** Compiti richiesti **
#1 Nella recensione di "La linea delle ali", chi è l'autore del saggio in postfazione?
#2 Disponi in una tabella Markdown il tratto delle voci che va dall'inizio delle voci fino alla riga che contiene "Click the Copy", entrambe comprese, con le colonne "Numero" e "Riga della voce". Ometti le righe vuote.

** Estratto del documento **
■ ■ ■ ■ ■

“La linea delle ali” di Donata Berra
Se le immagini generano i pensieri
Incisività e discrezione, forza, bellezza e «una lingua poetica squisita». Sono le peculiarità della voce dell’autrice milanese. Nella calibratissima raccolta antologica sulla soglia di oltre 30 anni di scrittura
Nella generale e forse fin troppo discussa difficoltà che incontra la poesia contemporanea – almeno in Italia – nel trovare ascolto presso un pubblico non circoscritto ai proverbiali “addetti ai lavori”, accade spesso di stupirsi della resistenza, e della perseveranza, che le piccole case editrici di qualità mettono in opera, a segno di una fiducia che parrebbe, ma per fortuna non è, degna di miglior causa. A tali piccole imprese si devono infatti scoperte e riscoperte significative, tuttoché fuori mercato, proposte che sfidano la cautela dei librai senza lasciarsi scoraggiare. La proposta di una raccolta antologica della poesia di Donata Berra, autrice milanese ma bernese di adozione sulla soglia di oltre trent’anni di scrittura, rientra certamente fra queste e va pertanto lodata (La linea delle ali, Manni, San Cesareo di Lecce 2022, 123 pagine, 16,50 euro). Il volume si presenta esile e dunque studiatissimo e calibratissimo nel dar conto di un percorso di singolare ricchezza e complessità espressiva, cui ci avvicina il bel saggio in postfazione di Pietro De Marchi nel porre in luce le due linee di fondo che a esso compresenziano: una affatto sperimentale, tendenzialmente ludica, l’altra di sapore elegiaco. E sono linee che balzano agli occhi nella loro nettezza di scansione e appaiono tuttavia connesse da imprestiti, legami segreti, in una resa sempre sorvegliata e senza smagliature. Sembrano, suggerisce con finezza ancora De Marchi, nutrirsi vicendevolmente conferendo alla voce quella peculiarità di timbro che la segnala a un tempo per incisività e per discrezione non di rado elusiva.
Tra tali coordinate prende posto una materia tra le più varie e vibratili, dove la profondità che a tratti sembra insondabile di un paesaggio va insieme allo schizzo tracciato su un carnet (Al porto II e Al porto III), l’èkphrasis più suggestiva con la meditazione sul tempo e la fugacità delle cose e degli affetti. Senza dimenticare naturalmente la “corda” ludica, per la quale più che ai limerick di un Toti Scialoja viene fatto di pensare alla pronuncia impeccabile di un Sandro Sinigaglia, con il suo corredo di ombre («Delle parole laparo aedo / torna ritorna o locupleto / aprile apri le labbra rosa / era all’inizio virgo vischiosa»).

■ ■ ■ ■ ■

** Materiali forniti **
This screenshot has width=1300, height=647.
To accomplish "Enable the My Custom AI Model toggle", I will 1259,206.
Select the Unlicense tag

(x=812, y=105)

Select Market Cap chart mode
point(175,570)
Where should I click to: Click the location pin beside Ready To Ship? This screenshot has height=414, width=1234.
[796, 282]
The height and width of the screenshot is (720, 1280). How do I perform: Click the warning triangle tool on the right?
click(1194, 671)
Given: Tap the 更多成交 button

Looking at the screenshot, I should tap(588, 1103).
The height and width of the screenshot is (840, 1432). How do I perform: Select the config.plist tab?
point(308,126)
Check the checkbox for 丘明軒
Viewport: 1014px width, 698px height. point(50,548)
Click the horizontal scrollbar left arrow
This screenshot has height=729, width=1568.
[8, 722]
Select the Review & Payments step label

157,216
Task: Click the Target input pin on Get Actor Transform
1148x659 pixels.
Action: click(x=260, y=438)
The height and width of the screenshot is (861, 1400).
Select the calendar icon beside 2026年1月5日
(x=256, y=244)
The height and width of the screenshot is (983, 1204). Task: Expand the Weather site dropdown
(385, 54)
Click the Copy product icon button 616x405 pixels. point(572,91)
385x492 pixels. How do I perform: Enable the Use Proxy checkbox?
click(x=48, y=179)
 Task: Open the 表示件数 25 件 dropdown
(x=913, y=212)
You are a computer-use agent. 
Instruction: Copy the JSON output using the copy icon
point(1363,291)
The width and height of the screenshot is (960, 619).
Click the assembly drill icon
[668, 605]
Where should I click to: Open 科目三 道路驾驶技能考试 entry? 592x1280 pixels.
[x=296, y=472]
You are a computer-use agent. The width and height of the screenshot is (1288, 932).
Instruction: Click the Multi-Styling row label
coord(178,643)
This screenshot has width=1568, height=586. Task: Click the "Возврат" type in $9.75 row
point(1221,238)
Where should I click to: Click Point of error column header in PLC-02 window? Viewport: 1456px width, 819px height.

■ ■ ■ ■ ■

** Risposte per compito **
#1 Pietro De Marchi.

#2
| Numero | Riga della voce |
|---|---|
| 1 | This screenshot has width=1300, height=647. |
| 2 | To accomplish "Enable the My Custom AI Model toggle", I will 1259,206. |
| 3 | Select the Unlicense tag |
| 4 | (x=812, y=105) |
| 5 | Select Market Cap chart mode |
| 6 | point(175,570) |
| 7 | Where should I click to: Click the location pin beside Ready To Ship? This screenshot has height=414, width=1234. |
| 8 | [796, 282] |
| 9 | The height and width of the screenshot is (720, 1280). How do I perform: Click the warning triangle tool on the right? |
| 10 | click(1194, 671) |
| 11 | Given: Tap the 更多成交 button |
| 12 | Looking at the screenshot, I should tap(588, 1103). |
| 13 | The height and width of the screenshot is (840, 1432). How do I perform: Select the config.plist tab? |
| 14 | point(308,126) |
| 15 | Check the checkbox for 丘明軒 |
| 16 | Viewport: 1014px width, 698px height. point(50,548) |
| 17 | Click the horizontal scrollbar left arrow |
| 18 | This screenshot has height=729, width=1568. |
| 19 | [8, 722] |
| 20 | Select the Review & Payments step label |
| 21 | 157,216 |
| 22 | Task: Click the Target input pin on Get Actor Transform |
| 23 | 1148x659 pixels. |
| 24 | Action: click(x=260, y=438) |
| 25 | The height and width of the screenshot is (861, 1400). |
| 26 | Select the calendar icon beside 2026年1月5日 |
| 27 | (x=256, y=244) |
| 28 | The height and width of the screenshot is (983, 1204). Task: Expand the Weather site dropdown |
| 29 | (385, 54) |
| 30 | Click the Copy product icon button 616x405 pixels. point(572,91) |